ANNOUNCE: Thesaurus - a recursive dictionary subclass using attributes
Dave Cinege
dave at cinege.com
Wed Dec 12 17:20:53 EST 2012
On Wednesday 12 December 2012 15:42:36 Ian Kelly wrote:
> def __getattribute__(self, name):
> if name.startswith('__') and name.endswith('__'):
> return super(Thesaurus, self).__getattribute__(name)
> return self.__getitem__(name)
Ian,
Tested, and works as you advertised.
Isn't super() depreciated? I've replaced it with this:
-return super(Thesaurus, self).__getattribute__(name)
+return dict.__getattribute__(self, name)
Aside from a more palatable result in the python shell for otherwise bad
code...does this get me anything else? Is it really worth the performance hit
of 2 string comparisons for every getattribute call?
I also just reviewed all your original comments again:
In general: The recursion code is nothing special to me and I finally settled
on the nested try's as something simple that 'just works good for now'.
I think the concept of what I'm doing here is the big idea.

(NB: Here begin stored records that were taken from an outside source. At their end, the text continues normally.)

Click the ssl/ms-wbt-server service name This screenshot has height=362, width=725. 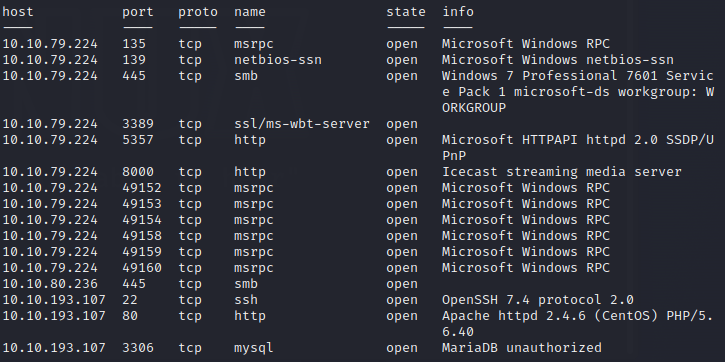click(302, 124)
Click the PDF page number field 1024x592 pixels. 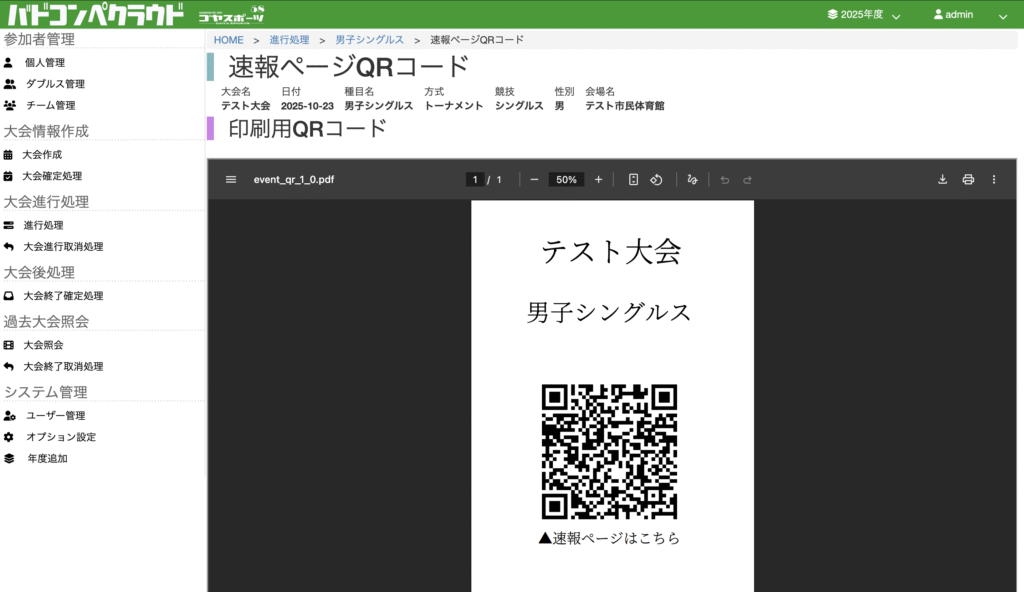click(x=474, y=180)
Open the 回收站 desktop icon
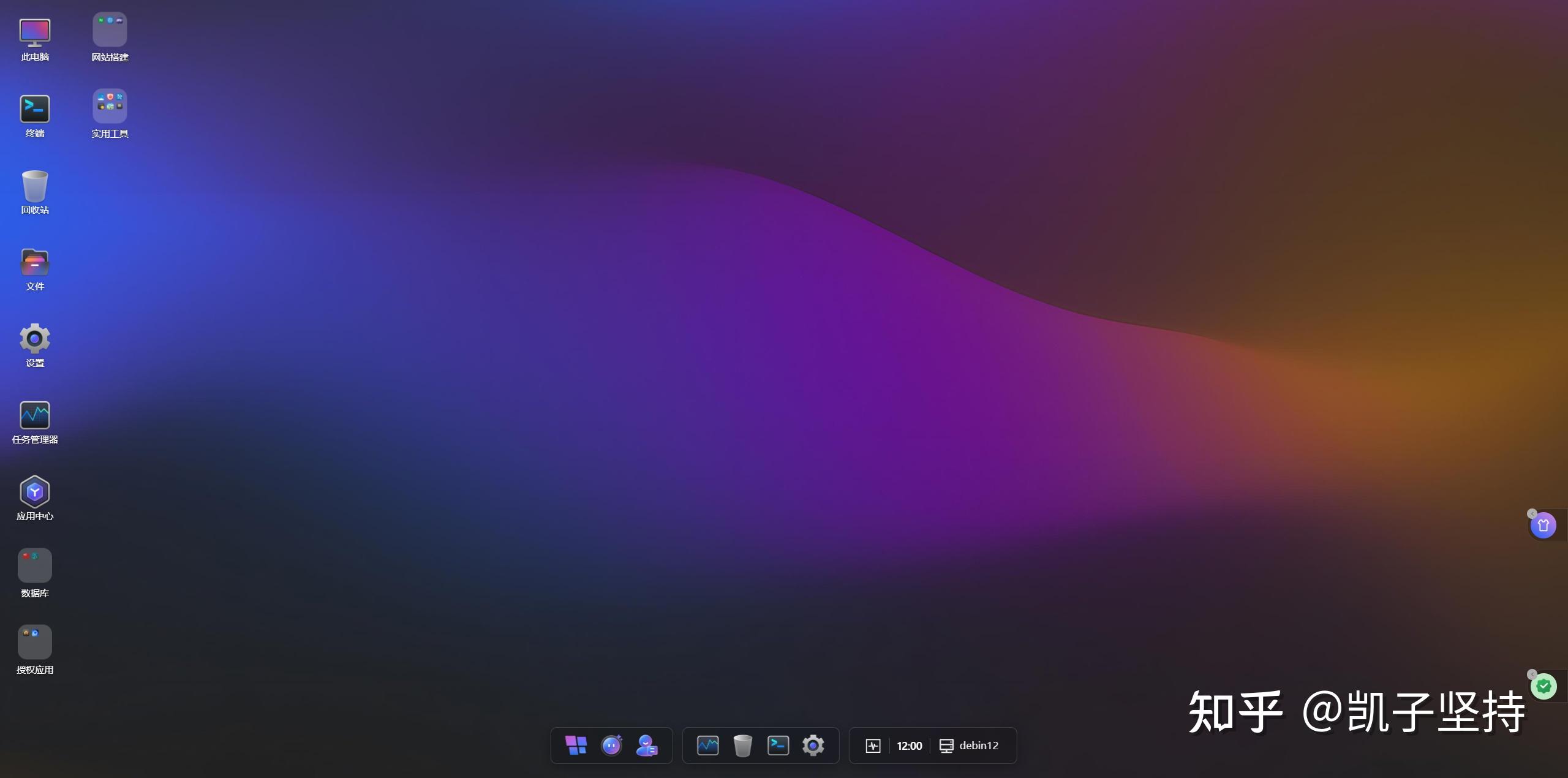This screenshot has width=1568, height=778. tap(35, 186)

Should the idea of implementing what Thesaurus does in mainline python ever
happen, those 10 lines of code will likely spark a 3 month jihad about how to
properly do in python which up until now hasn't been something you do in
python.
To me for i in range(len(l)) seems like simpler, faster, tighter code for this
now. It's duly noted that enumerate() is more python and I'm an old fart that
still thinks too much in state machine. I've add except Exception per your
advise.
What I'd really like to hear is that someone reading was curious enough to
convert some existing code and their joy or displeasure with the experience.